- [Selected text]:
"""
When in the course of Jewish events. . . .

When in the Course of Jewish events it becomes necessary for one group of Jews to dissolve the Torah bands which have connected them with another and to assume among the Jews of earth, the separate and equal station to which the Laws of Nature and of Nature's God entitle them, a decent respect to the opinions of mankind requires that they should declare the causes which impel them to the separation.

We hold these truths to be self-evident, that all men are created equal, that they are endowed by their Creator with certain unalienable Rights, that among these are Life, Liberty and the pursuit of Happiness. — That to secure these rights, Governments are instituted among Men, deriving their just powers from the consent of the governed, — That whenever any Form of Government becomes destructive of these ends, it is the Right of the People to alter or to abolish it, and to institute new Government, laying its foundation on such principles and organizing its powers in such form, as to them shall seem most likely to effect their Safety and Happiness. Prudence, indeed, will dictate that Governments long established should not be changed for light and transient causes; and accordingly all experience hath shewn that mankind are more disposed to suffer, while evils are sufferable than to right themselves by abolishing the forms to which they are accustomed. But when a long train of abuses and usurpations, pursuing invariably the same Object evinces a design to reduce them under absolute Despotism, it is their right, it is their duty, to throw off such Government, and to provide new Guards for their future security. — Such has been the patient sufferance of us Torah-observant Jews; and such is now the necessity which constrains us to alter our former Systems of Government. The history of the present haredi establishment is a history of repeated injuries and usurpations, all having in direct object the establishment of an absolute Tyranny over us Jews. To prove this, let Facts be submitted to a candid Torah world.



They have sought to annul our rights as Western men and women and citizens of democratic countries to read and study what we wish, and to enjoy music and the creative arts, rights inestimable to us and formidable to tyrants only, by banning books and concerts and harassing authors, artists and performers.

They have usurped our parental authority with respect to children in yeshivot by punishing them for dress, conduct and association, including with the opposite sex, off school premises and outside school hours. Our sons, and especially daughters, live in unremitting fear of being followed around and reported on by yeshiva spies.

They have created and nurtured a culture of parasitism, encouraging able-bodied young men to sit in yeshiva indefinitely and live off the labor of others, including elderly parents and in-laws, and forcing on such young men the shame and indignity of accepting assistance that Western enlightened governments provide for those unable to provide for themselves. They have denigrated and devalued secular studies that might give young men the means to earn a livelihood and provide for their families in manly fashion. They have told our daughters in front of their classmates that they are second rate because we, their fathers, work and provide for our families. They have discouraged in their yeshivot all forms of physical exercise that might endow our young men with manly health and vigor, opting instead for sedentary living, unhealthful diet and the resulting chronic weakness and sickness. They have forbidden our young men to fulfill their duty to defend our country against the merciless Arab savages whose known rule of warfare is an undistinguished destruction of all ages, sexes and conditions. In sum, they have endeavored to turn the order of nature upside down, extolling the weak, effeminate and parasitical over the strong, upright and manly. To us, Purim comes but once a year.
"""
(Collection entries)
"""
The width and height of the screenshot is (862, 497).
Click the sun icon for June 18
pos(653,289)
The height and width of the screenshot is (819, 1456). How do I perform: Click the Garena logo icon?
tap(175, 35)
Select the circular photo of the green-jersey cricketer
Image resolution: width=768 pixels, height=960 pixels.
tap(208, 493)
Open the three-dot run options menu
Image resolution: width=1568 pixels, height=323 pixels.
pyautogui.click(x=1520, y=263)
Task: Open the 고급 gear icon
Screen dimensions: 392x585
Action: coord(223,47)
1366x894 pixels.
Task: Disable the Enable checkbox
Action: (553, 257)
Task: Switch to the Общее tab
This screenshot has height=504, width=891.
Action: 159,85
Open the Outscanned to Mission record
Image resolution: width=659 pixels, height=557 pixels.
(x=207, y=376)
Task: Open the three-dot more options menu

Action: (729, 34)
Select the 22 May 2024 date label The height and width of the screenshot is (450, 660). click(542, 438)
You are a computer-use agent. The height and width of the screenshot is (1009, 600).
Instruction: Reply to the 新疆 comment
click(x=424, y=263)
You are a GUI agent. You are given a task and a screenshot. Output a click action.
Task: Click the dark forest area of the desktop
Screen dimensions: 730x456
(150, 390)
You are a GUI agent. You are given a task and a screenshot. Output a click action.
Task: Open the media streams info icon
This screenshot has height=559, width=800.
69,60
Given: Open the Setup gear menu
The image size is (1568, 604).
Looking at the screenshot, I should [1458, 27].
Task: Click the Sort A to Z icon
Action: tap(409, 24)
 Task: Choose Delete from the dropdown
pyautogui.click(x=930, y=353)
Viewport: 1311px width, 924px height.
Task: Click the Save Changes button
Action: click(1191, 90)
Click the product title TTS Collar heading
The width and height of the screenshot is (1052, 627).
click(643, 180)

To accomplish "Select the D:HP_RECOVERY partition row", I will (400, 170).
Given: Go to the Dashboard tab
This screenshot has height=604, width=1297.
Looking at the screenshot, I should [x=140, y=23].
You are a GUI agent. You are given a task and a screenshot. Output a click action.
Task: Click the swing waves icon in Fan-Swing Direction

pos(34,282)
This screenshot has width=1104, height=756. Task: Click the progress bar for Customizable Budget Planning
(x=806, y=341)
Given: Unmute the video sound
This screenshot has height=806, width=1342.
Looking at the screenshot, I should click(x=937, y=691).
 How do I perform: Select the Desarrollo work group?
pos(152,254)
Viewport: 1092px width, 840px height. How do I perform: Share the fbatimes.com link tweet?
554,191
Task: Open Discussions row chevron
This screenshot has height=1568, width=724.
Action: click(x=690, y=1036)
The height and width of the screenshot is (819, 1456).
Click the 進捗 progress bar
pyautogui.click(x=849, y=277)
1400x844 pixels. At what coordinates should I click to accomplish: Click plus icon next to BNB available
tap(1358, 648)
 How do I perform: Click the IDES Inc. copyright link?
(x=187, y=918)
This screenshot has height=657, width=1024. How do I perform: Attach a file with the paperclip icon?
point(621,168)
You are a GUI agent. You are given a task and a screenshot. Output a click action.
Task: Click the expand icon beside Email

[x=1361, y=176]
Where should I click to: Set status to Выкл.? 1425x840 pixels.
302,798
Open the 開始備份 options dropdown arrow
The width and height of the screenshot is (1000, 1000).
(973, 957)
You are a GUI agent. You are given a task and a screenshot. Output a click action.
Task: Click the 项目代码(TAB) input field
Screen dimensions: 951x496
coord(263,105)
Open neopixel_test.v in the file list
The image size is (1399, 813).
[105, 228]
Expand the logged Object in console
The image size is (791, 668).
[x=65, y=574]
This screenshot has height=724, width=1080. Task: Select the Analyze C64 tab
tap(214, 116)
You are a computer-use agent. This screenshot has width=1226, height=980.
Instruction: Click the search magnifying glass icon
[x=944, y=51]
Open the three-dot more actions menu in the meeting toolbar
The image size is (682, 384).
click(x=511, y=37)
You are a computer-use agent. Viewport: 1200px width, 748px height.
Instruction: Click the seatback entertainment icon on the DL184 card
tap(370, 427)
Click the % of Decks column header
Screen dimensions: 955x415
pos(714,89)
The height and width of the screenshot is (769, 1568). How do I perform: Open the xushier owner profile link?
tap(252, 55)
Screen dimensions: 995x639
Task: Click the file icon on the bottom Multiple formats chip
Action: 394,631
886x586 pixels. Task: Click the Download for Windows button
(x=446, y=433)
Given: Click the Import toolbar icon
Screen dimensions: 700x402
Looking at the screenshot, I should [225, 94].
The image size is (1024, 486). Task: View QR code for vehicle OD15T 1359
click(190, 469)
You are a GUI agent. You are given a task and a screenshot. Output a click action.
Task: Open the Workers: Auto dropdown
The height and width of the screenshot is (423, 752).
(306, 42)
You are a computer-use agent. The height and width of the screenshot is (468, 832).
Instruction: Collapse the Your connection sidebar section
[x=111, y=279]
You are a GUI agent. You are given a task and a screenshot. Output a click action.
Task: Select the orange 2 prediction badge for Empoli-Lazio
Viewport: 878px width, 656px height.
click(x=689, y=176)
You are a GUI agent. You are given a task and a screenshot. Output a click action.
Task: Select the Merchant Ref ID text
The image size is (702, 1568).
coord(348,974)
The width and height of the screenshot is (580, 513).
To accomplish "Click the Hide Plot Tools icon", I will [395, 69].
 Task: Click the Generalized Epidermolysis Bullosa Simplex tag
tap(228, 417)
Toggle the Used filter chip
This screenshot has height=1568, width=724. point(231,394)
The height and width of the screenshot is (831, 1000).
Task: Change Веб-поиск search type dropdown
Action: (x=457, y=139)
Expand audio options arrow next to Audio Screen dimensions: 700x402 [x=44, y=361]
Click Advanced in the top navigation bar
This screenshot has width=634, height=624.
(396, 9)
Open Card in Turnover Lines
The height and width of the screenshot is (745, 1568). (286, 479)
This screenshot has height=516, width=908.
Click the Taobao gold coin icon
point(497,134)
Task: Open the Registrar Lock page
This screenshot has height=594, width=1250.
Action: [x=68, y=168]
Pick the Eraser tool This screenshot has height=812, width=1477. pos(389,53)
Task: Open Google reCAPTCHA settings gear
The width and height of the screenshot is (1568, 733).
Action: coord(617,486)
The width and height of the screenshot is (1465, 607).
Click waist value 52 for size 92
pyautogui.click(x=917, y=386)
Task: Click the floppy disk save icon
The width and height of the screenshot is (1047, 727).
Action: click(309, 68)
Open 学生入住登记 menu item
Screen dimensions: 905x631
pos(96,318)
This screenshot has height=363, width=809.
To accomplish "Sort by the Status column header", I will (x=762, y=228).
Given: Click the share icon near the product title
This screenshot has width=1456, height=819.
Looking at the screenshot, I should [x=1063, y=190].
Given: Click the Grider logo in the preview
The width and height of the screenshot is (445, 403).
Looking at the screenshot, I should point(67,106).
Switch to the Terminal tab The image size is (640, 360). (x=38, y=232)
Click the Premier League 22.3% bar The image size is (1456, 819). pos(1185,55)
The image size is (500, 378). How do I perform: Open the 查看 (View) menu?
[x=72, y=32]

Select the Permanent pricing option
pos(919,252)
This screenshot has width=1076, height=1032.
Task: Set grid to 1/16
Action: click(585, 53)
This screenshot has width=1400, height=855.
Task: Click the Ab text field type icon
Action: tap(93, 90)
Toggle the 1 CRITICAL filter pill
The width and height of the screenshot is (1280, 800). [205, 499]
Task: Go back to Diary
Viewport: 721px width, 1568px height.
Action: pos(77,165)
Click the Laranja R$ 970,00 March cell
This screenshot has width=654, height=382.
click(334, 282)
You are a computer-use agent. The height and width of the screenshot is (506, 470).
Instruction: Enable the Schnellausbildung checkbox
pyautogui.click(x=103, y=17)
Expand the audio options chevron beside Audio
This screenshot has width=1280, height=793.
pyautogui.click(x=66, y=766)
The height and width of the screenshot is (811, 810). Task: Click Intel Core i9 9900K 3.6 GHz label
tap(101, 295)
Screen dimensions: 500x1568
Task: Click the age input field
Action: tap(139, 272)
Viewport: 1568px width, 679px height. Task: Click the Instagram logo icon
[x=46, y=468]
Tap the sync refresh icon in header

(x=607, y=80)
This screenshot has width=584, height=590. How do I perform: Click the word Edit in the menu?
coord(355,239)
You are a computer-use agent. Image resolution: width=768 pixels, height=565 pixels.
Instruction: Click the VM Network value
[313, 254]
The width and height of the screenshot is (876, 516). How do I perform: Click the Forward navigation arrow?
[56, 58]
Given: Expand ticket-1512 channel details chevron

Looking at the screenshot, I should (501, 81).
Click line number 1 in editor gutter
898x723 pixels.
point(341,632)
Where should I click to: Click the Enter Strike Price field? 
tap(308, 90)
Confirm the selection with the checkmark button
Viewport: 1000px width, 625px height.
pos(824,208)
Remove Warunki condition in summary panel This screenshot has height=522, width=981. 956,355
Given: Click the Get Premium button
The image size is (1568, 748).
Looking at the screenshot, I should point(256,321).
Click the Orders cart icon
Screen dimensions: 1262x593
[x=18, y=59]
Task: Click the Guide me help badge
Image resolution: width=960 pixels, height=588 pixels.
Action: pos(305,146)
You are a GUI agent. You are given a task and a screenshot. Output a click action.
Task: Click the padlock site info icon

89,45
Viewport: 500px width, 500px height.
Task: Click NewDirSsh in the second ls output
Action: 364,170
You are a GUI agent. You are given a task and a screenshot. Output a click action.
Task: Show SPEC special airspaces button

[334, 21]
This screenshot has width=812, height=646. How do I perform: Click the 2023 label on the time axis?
"""
- [Activities]:
[a] Reproduce the part of the declaration that starts at the words "When in the Course of Jewish events it" and ends after "to the separation.".
[b] Using the declaration, decide whether each statement agrees with it, and back each yes or no with the deciding words quoted from the declaration. (i) The haredi establishment is charged with banning books and concerts. (ii) Children in yeshivot are said to be punished only for conduct on school premises. (iii) The yeshivot are said to encourage physical exercise.

- [Activity answers]:
[a]
When in the Course of Jewish events it becomes necessary for one group of Jews to dissolve the Torah bands which have connected them with another and to assume among the Jews of earth, the separate and equal station to which the Laws of Nature and of Nature's God entitle them, a decent respect to the opinions of mankind requires that they should declare the causes which impel them to the separation.

[b]
(i) Yes: "by banning books and concerts and harassing authors, artists and performers."
(ii) No: "off school premises and outside school hours."
(iii) No: "They have discouraged in their yeshivot all forms of physical exercise"